++++ Texto de origen

El juicio al octogenario Maurice Papon ha abierto en Francia el debate sobre la memoria y la mitología nacional. Papon es acusado de haber ordenado la deportación de judíos durante los años de Vichy. En realidad, lo que sale a la luz, después de 50 años de silencios y ocultaciones, es la colaboración de la Administración francesa con la solución final nazi. Un aparato burocrático que en buena parte el general De Gaulle recuperó después de la guerra. El propio Papon tuvo responsabilidades destacadas tanto con De Gaulle como con Giscard. Siendo Papon prefecto de París, en 1961 se produjo la matanza del metro Charonne: una mortífera represión policial, con decenas de cadáveres en el Sena, de una manifestación a favor del FLN argelino.Hace tiempo que en medios intelectuales franceses se repite una pregunta que hasta hace poco se consideraba redundante: ¿qué es Francia? Ha sido la consolidación del Frente Nacional de Le Pen lo que ha hecho entender que Francia no es ninguna evidencia y que también Francia es una construcción hecha de mitos y fantasmas. Y son precisamente los mitos sobre los que De Gaulle refundó la nación después de la guerra los que están en entredicho. El primero de ellos, el mito de la resistencia, sobre el que De Gaulle fabricó una idea de Francia que permitió sentar a un país vencido y liberado por los americanos a la mesa de los vencedores. Para De Gaulle, Vichy no existió. Habría sido un paréntesis en la historia de Francia que el general consiguió hacer olvidar. Formaba parte de lo impensable. A la verdad de la colaboración opuso la contraverdad de la resistencia. Fue Mitterrand el que empezó a levantar el velo que ocultaba lo obsceno. Cuando, al final de su vida, decidió poner orden y control a su legado biográfico, salió el pecado de juventud de sus veleidades petainistas. Si el presidente había pecado, ¿por qué no lo habrían hecho otros muchos ciudadanos? La polémica es amarga y divide al propio gaullismo: Chirac es partidario de no dejar zonas oscuras a la memoria, y Seguin querría mantener vivo el mito de la inexistencia de Vichy.

++++++++
++++ Datos de origen

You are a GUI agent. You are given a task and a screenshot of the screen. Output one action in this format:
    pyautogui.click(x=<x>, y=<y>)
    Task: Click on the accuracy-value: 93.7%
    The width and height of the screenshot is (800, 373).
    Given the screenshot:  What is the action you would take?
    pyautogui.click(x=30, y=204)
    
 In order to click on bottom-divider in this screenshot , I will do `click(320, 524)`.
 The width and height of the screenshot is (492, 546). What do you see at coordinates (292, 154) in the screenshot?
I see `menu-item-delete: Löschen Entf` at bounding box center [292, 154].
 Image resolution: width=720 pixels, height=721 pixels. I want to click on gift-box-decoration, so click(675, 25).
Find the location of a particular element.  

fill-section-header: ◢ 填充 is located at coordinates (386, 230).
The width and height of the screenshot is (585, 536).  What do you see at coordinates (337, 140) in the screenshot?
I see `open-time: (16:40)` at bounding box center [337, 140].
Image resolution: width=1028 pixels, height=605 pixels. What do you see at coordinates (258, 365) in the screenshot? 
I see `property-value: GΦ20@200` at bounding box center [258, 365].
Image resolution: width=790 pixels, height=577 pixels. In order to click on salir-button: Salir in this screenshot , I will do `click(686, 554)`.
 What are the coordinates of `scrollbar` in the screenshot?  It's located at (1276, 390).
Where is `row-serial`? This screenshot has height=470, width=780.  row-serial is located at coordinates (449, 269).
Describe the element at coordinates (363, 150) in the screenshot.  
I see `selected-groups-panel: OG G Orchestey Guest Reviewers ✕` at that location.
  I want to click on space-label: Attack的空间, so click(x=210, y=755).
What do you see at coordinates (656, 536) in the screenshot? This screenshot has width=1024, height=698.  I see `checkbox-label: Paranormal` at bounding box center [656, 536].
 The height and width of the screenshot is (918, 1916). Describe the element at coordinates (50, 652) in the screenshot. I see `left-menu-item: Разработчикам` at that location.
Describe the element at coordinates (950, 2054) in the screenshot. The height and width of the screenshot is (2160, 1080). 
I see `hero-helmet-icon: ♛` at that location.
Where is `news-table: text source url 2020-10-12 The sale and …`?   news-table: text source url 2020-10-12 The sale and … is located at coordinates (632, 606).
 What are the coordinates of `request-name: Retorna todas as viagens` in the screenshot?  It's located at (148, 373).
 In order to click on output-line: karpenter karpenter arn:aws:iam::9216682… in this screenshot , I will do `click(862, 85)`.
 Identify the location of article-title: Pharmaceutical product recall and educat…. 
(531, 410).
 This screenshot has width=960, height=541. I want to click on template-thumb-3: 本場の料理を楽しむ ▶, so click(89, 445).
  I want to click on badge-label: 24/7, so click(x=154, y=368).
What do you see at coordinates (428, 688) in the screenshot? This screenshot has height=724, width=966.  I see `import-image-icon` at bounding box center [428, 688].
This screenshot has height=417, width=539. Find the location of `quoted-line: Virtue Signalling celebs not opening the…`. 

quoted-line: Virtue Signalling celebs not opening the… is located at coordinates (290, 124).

++++++++

▸ Instrucciones
a - Según el texto sobre el juicio a Papon, ¿en qué año se produjo la matanza del metro Charonne?
b - Prolonga el texto sobre el juicio a Papon a partir de su última oración.
Las líneas son un material independiente del texto.

▸ Respuestas
a - En 1961.

b -
"El pueblo del olvido era, de hecho, el pueblo de los pobres de espíritu. La memoria rechaza el comprorniso", escribe Tahar Ben Jelloun en Oración por el ausente. Y añade: "¿Por qué empeñarse en mantener una memoria mutilada, una respiración artificial y la ambición de un porvenir que se niega a entregarse a la vergüenza?". El olvido sistematizado en la Francia de posguerra invita a la reflexión sobre la amnesia que acompañó a la amnistía política en España.

Puede que el general De Gaulle tuviera razones sólidas (la autoridad nadie se la discutía) para borrar los años de la vergüenza: no sólo para transmutar un país derrotado en ganador, sino, sobre todo, para volver a empezar en unos momentos en que no se estaba en condiciones de soportar el coste de asumir la verdad. Este siglo nos ha enseñado que verdad y bien no forzosamente armonizan.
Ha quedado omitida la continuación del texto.